Souvenirs de « Al-Tahrir » (4)

Souvenirs de « Al-Tahrir » (4)

C’est ainsi que j’appris que Baçri avait été arrêté trois jours seulement après notre arrestation. J’ai également pu faire parvenir, par cette même voie, des messages oraux et écrits à ma femme. Parmi les détenus se trouvait mon homonyme et parent, Mohamed al-Jabri, alias Bouziyane, qui avait été arrêté alors qu’il se rendait en visite routinière au siège du parti. Le cinquième jour, quand vint l’heure de l’appel, heure de toutes les tensions et toutes les craintes, on entendit appeler Mohamed al-Jabri. Nous étions alors allongés par terre, à attendre l’heure du transfert vers l’enfer de Moulay Chérif. A l’annonce de mon nom, je jetai un coup d’oeil aux gardes. Ils étaient manifestement étrangers à Casablanca et ne me connaissaient donc vraisemblablement pas. Me tournant vers mon cousin allongé près de moi –il souffrait d’une violente colite – je lui laçai : «Vas-y, toi !». Il comprit tout de suite et se leva sans mot dire. Un de nos gardiens, ne pouvant contenir un sourire, se détourna… Parvenu à Moulay Chérif, Bouziyane eut un accès de douleur, réel ou fictif, qui obligea ses geôliers à le transporter à l’hôpital où il séjourna un bon moment, échappant ainsi à la torture. Deux semaines s’écouleront avant que l’on vînt à nouveau appeler al-Jabri. Plus d’homonyme à faire se substituer à moi.
Je partis donc avec mon «comité d’accueil» qui me fit monter, les yeux bandés, dans une voiture aux vitres grillagées. Parvenus à Moulay Chérif, vers 21h, on me fit monter un escalier. Là, on m’ôta le bandeau des yeux. La première scène que je vis alors fut celle de corps allongés par terre, les mains et les pieds entravés et ensanglantés, l’air exténué, le visage tourné vers le mur. Je reconnus Abdelouahed Radi et Moustapha Ammar, qui me lancèrent un regard apitoyé en me voyant conduite vers la dernière pièce à droite.
Elle était nue. Pour tout meuble, un bout de natte râpée jeté à même le sol. Je n’allais pas tarder à comprendre qu’il s’agissait d’une antichambre de la torture. En effet, à mon arrivée, je trouvai là un vieil homme de la campagne, n’ayant manifestement aucun lien avec l’UNFP ni avec le cadre dans lequel nous avions été arrêtés. Trente minutes environ après mon arrivée, on vint chercher mon colocataire. Toute la nuit durant, les cris du pauvre homme me parvinrent, emplissant la lourde atmosphère de ce lugubre endroit. Je ne devais jamais plus le revoir. Le matin venu, je demandai à aller aux toilettes.

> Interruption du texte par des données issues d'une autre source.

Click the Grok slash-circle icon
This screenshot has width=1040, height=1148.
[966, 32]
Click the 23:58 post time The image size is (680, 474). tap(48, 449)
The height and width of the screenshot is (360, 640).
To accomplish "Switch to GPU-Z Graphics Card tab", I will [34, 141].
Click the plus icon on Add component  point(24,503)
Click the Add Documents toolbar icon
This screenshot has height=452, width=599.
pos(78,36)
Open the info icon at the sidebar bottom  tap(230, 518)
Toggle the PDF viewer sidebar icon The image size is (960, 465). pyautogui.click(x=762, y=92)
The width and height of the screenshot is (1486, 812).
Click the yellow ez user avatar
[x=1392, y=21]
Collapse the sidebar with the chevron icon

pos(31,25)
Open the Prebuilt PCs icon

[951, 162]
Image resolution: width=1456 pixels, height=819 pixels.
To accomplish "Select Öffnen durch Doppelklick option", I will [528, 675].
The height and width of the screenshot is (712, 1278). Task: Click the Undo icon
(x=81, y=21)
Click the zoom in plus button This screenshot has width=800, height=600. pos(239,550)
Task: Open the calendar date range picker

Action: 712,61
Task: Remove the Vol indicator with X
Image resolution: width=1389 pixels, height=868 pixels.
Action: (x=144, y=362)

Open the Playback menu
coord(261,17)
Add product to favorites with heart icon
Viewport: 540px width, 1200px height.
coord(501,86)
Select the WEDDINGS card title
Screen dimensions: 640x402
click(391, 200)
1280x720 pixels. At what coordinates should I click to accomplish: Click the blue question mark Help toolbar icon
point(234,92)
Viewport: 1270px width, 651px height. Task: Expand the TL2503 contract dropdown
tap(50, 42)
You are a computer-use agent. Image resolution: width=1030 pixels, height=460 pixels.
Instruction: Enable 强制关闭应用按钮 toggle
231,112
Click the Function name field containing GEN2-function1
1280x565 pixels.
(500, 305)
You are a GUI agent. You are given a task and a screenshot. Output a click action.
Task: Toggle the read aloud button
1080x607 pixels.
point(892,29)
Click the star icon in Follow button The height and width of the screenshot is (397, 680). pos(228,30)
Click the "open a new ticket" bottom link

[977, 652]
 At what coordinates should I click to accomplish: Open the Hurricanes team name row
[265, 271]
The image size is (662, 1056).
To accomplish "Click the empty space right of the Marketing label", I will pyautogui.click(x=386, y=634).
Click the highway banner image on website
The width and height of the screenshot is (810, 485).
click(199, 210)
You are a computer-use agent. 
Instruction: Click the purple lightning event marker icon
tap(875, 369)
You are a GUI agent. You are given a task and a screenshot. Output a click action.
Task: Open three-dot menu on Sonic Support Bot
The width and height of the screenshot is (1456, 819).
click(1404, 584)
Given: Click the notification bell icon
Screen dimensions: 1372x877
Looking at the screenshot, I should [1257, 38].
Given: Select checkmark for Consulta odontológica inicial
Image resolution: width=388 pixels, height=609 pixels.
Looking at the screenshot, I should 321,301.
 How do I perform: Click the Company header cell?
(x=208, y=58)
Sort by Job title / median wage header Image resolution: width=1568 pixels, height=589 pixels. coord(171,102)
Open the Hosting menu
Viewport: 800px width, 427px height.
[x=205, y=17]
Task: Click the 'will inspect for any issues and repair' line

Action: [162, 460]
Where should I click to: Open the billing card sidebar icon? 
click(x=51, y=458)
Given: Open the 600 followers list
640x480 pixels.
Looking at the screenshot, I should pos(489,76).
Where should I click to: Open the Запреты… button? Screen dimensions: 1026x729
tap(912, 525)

Quand on m’y autorisa, je sortis dans le couloir pour tomber sur Radi et les autres, toujours allongés au même endroit. Il me regarda et je m’empressai de faire un signe de dénégation. Lui et ses compagnons d’infortune croyaient évidemment que c’était moi que l’on avait torturé la nuit passée. Je séjournai quelque temps dans la pièce déserte. L’intensité des tortures avait nettement diminué. Un soir, vers 21h, on vint me chercher. En pénétrant dans la salle de torture, je poussai un discret soupir de soulagement. Trois de mes cinq tortionnaires étaient en effet des amis qui me connaissaient bien pour avoir longtemps monté la garde devant le siège du journal et participé aux nombreuses saisies dont il avait fait l’objet. Leur chef était bien connu de tous ; son subordonné immédiat était feu Moutanabbi, un ancien combattant qui, ayant sans doute des comptes à régler avec ses compagnons de la Résistance, était particulièrement dur à leur égard. Durant la lutte armée contre les occupants, il avait cependant été sauvé par des patriotes de Figuig, qui l’aidèrent à échapper aux autorités coloniales, lorsque ces dernières l’eurent identifié comme étant un des auteurs des attentats de Casablanca. Depuis, il considérait cette aide comme une dette personnelle envers les gens issus de Figuig.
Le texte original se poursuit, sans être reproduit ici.